Big(O) Run-Time Analysis

  • Time Complexity: O(n), where n is the length of the string. The algorithm iterates through the string once. Hash map operations (lookup and insertion) take O(1) time on average.

    • The outer loop iterates through each character of the string s, which takes O(n) time.
    • Inside the loop, the operations such as checking if a character is in vowel_indices, XORing the mask, and hash map lookups/insertions take O(1) time on average.
    • Therefore, the overall time complexity is dominated by the loop, resulting in O(n).
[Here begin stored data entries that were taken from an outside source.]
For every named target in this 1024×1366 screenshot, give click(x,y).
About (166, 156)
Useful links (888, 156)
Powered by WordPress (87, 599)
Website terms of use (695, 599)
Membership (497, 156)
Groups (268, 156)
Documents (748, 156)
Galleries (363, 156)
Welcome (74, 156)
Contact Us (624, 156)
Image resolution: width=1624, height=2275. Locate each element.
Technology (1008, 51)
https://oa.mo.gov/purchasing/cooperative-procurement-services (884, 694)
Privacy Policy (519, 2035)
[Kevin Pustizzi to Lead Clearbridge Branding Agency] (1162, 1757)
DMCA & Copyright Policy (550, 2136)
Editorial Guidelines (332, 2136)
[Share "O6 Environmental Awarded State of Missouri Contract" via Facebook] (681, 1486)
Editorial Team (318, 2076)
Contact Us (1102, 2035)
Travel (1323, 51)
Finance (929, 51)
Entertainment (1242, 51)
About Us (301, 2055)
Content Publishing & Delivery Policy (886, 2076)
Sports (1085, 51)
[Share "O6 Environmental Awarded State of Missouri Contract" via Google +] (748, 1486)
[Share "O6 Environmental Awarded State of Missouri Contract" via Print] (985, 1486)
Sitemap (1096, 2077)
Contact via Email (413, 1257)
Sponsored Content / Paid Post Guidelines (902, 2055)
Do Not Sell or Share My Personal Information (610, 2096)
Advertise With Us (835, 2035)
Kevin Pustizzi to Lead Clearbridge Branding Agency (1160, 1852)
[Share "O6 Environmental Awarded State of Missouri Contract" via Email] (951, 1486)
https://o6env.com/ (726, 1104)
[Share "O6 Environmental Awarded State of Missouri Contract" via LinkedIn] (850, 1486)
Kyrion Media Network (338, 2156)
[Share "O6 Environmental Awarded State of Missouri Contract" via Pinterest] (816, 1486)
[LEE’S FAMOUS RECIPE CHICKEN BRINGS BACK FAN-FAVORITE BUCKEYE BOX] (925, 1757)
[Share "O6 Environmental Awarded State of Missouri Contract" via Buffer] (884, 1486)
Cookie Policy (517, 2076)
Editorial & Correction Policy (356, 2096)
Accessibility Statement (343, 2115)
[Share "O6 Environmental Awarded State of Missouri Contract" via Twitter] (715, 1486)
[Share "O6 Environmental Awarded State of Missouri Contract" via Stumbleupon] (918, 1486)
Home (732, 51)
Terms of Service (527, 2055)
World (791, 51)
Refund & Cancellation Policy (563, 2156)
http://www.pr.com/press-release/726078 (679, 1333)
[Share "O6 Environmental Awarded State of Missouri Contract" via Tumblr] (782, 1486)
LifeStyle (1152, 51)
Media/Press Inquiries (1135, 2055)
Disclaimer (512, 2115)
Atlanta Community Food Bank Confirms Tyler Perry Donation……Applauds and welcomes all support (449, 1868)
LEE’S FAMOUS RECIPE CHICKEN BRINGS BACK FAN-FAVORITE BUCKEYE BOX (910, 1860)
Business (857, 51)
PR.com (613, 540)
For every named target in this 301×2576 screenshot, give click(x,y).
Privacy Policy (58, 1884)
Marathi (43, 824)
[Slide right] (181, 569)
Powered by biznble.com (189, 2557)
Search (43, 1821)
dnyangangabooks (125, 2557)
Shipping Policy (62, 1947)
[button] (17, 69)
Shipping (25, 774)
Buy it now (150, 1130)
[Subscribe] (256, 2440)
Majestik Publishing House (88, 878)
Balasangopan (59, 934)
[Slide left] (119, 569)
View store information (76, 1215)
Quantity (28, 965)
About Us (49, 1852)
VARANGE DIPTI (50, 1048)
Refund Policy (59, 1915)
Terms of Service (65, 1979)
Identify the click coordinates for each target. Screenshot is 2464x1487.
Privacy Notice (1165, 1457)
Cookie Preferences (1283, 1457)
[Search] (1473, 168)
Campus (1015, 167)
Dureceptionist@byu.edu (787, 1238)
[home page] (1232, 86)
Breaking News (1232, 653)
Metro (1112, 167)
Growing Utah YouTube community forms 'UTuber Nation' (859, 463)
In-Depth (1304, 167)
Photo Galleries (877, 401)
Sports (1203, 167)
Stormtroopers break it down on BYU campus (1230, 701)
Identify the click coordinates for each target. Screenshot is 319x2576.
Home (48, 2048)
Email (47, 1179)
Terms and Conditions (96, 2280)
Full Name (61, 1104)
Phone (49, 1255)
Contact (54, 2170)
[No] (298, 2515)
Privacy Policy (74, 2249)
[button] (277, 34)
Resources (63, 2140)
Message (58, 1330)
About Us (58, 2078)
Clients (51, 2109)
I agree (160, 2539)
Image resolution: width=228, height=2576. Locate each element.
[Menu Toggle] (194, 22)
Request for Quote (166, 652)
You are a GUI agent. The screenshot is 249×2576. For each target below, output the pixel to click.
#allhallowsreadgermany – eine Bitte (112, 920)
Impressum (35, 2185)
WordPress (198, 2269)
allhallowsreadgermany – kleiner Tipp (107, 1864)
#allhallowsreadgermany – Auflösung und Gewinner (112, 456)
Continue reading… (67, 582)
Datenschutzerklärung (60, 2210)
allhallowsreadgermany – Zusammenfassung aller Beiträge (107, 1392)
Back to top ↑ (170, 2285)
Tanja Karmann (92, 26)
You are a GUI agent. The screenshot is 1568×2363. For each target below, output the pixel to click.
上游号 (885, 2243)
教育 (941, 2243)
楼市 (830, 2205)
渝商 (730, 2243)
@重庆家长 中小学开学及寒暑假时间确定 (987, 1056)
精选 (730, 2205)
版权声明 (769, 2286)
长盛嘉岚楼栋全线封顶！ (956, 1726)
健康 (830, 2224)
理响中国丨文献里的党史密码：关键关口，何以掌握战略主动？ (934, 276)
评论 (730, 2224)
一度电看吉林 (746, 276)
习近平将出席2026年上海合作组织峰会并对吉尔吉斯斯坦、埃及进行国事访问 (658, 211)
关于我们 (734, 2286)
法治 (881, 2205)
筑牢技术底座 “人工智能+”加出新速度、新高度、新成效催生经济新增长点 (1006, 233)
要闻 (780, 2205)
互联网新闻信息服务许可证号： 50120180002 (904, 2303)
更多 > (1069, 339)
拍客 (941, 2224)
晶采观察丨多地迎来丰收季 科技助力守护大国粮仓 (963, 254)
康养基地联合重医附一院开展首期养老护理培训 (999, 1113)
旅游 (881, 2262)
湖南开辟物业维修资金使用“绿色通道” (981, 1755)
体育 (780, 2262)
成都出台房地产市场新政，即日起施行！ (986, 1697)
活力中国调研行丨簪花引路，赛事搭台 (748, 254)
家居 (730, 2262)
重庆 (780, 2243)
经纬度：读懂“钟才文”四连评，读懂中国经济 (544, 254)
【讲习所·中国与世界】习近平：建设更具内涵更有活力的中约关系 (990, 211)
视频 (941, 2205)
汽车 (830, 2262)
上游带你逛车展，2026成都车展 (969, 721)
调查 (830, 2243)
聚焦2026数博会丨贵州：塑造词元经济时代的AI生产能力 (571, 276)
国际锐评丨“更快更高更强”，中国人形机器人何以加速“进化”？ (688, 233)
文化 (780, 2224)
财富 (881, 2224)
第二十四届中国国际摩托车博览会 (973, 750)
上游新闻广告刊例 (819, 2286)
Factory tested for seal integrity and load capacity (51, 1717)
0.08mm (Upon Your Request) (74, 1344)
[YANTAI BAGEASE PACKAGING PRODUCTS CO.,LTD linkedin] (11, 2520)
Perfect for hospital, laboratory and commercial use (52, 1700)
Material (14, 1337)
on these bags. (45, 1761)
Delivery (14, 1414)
Big(O) Space Usage Analysis

  • Space Complexity: O(1) (more precisely, O(2^k) where k is the number of vowels, in this case 5, so O(32)).
    • The vowel_indices dictionary stores the indices of vowels, which takes O(1) space because the number of vowels is constant.
    • The mask_map hash map stores at most 25 = 32 different masks (since each of the 5 vowels can be either even or odd), which is constant space.
    • The mask variable takes constant space.
    • Therefore, the space complexity is O(1).

Edge Cases

  1. Empty String: If the input string is empty, the function should return 0, as there are no substrings to evaluate.
  2. String with No Vowels: If the string contains no vowels, the entire string is a valid substring, and its length should be returned.
  3. String with Only Even Vowel Counts: If the entire string has an even number of each vowel, its length should be returned.
  4. String with Only Odd Vowel Counts: If no substring has an even count of all vowels, the function should return 0.
  5. Very Long Strings: The algorithm should efficiently handle very long strings (up to 5 x 10^5 characters) without exceeding time or memory limits.